↓↓↓
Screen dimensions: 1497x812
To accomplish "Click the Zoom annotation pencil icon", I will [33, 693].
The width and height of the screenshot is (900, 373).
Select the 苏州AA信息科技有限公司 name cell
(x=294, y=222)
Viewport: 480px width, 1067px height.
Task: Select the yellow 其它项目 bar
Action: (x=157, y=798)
↑↑↑
↓↓↓
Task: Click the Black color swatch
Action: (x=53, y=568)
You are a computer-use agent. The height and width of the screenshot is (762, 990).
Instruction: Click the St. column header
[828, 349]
↑↑↑
## ABOUT THIS EXERCISE
Among the records above, which lines hold the word "screenshot"? Copy each one.

## REPLY
The width and height of the screenshot is (900, 373).
You are a computer-use agent. The height and width of the screenshot is (762, 990).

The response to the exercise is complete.